Task directions: Beneath this task are the entries; from the line with "The image size" through the last one, transcribe every line exactly and nothing else, skipping pictures.

Exercise data:
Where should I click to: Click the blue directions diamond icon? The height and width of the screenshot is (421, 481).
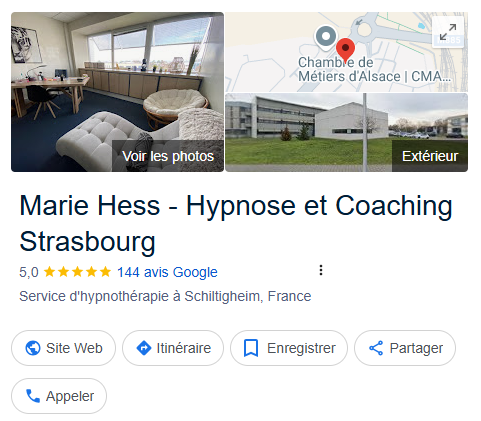click(x=144, y=348)
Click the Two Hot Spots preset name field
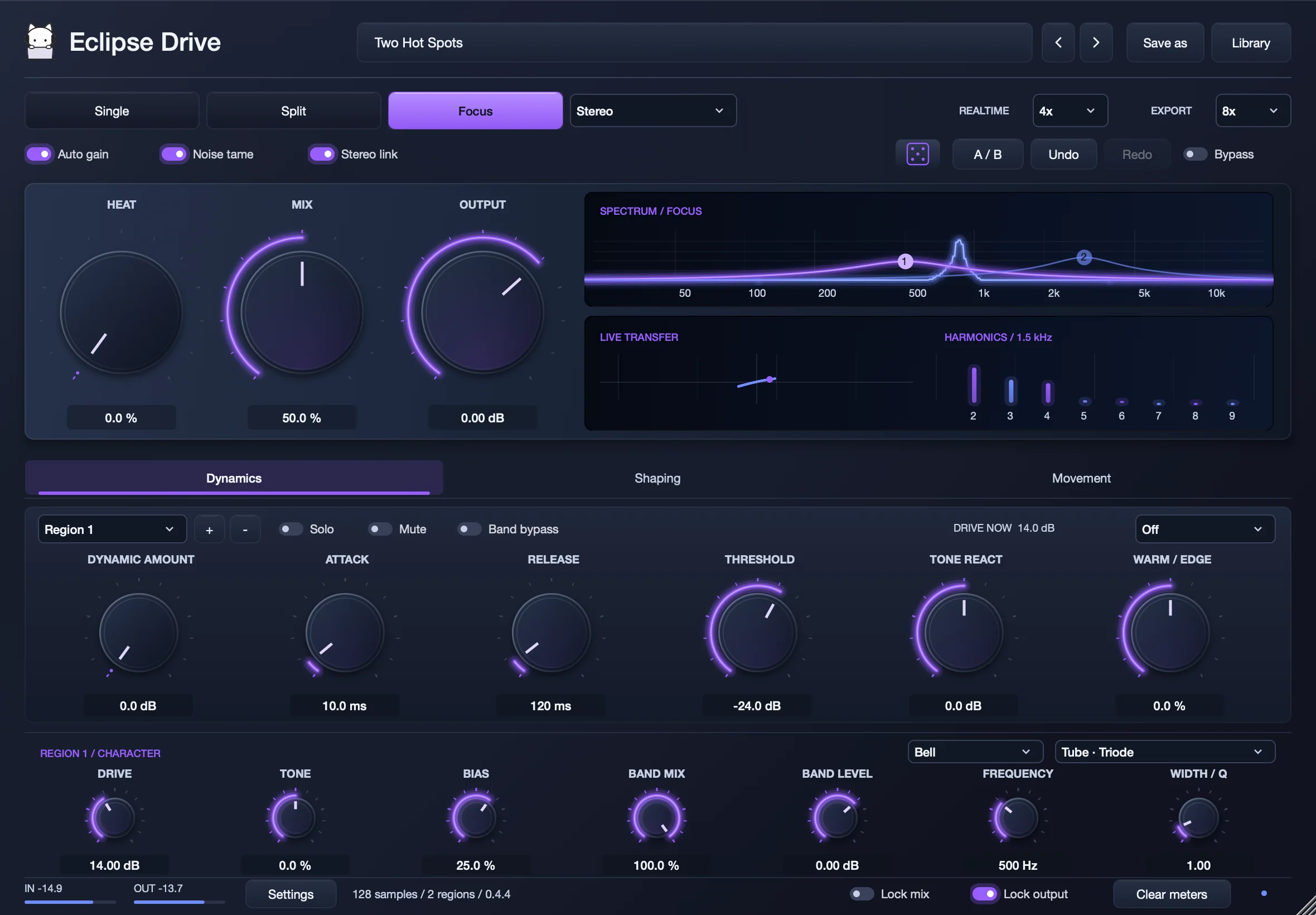This screenshot has width=1316, height=915. click(x=694, y=42)
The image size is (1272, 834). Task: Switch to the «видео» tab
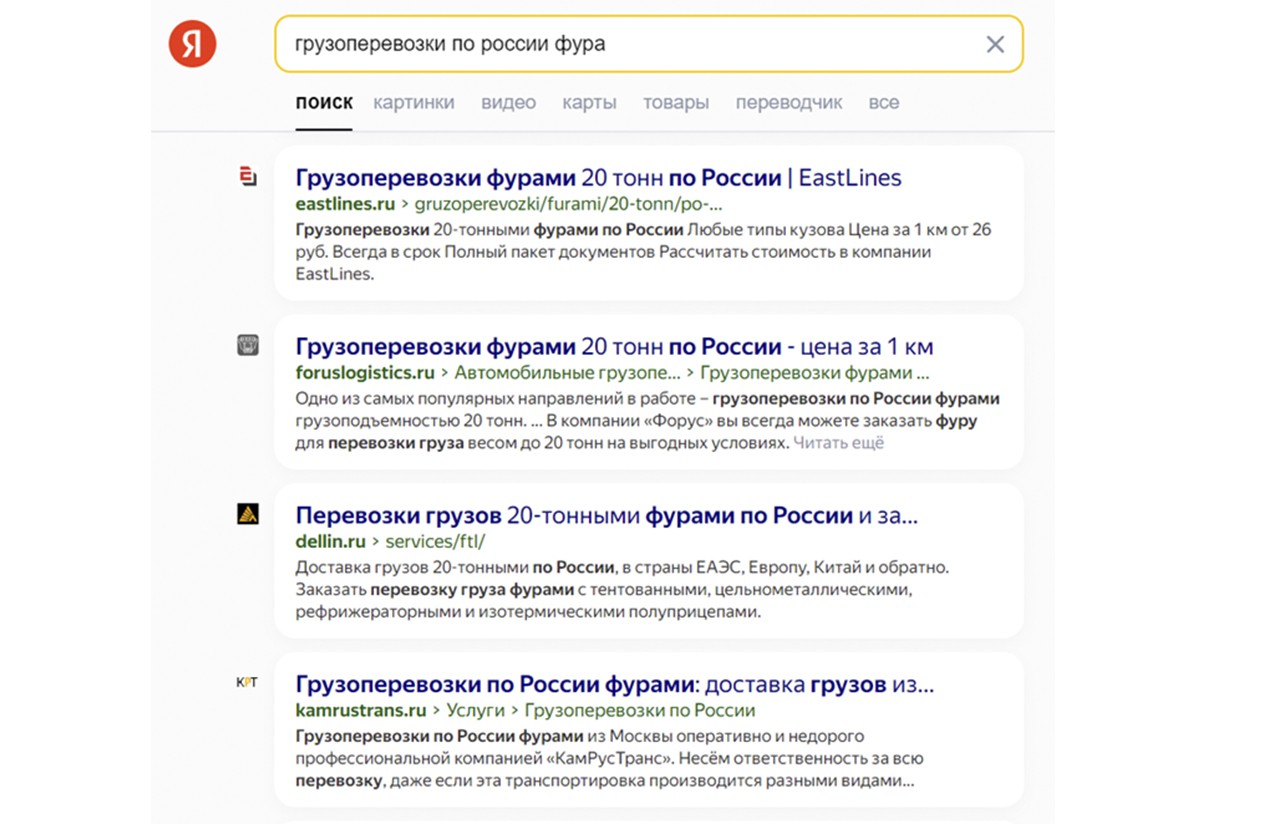point(508,102)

Exercise answer:
The image size is (1272, 834). Task: Switch to the «видео» tab
point(508,102)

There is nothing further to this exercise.